*Stored data entries*

┌──

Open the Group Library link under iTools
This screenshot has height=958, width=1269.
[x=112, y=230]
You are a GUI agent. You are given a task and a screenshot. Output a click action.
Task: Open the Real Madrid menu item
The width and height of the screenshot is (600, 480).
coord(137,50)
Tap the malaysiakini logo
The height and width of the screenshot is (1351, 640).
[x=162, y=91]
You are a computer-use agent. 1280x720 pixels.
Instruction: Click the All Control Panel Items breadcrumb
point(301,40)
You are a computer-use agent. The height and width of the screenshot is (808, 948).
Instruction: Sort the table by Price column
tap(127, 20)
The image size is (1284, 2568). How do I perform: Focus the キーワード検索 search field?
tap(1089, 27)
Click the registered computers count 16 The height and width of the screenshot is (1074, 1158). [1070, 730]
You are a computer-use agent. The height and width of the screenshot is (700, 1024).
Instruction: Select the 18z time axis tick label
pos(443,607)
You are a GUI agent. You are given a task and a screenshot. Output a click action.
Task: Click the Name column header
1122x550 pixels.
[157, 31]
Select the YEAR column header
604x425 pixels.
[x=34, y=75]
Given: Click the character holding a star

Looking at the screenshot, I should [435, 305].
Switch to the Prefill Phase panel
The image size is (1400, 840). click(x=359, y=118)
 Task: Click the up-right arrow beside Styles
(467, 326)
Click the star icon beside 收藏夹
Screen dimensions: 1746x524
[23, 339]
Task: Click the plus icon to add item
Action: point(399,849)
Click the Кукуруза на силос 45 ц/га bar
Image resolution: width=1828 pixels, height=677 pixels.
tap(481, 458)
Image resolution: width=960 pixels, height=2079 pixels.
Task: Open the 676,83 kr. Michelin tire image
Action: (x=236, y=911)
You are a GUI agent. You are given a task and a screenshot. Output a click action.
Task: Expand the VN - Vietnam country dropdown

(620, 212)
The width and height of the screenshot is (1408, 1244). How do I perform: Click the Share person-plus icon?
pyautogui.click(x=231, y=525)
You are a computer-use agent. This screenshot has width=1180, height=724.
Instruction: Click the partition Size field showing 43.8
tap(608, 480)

└──

*Problem details*
Report the lines above that contain "header".

*Output for this exercise*
Task: Click the Name column header
Select the YEAR column header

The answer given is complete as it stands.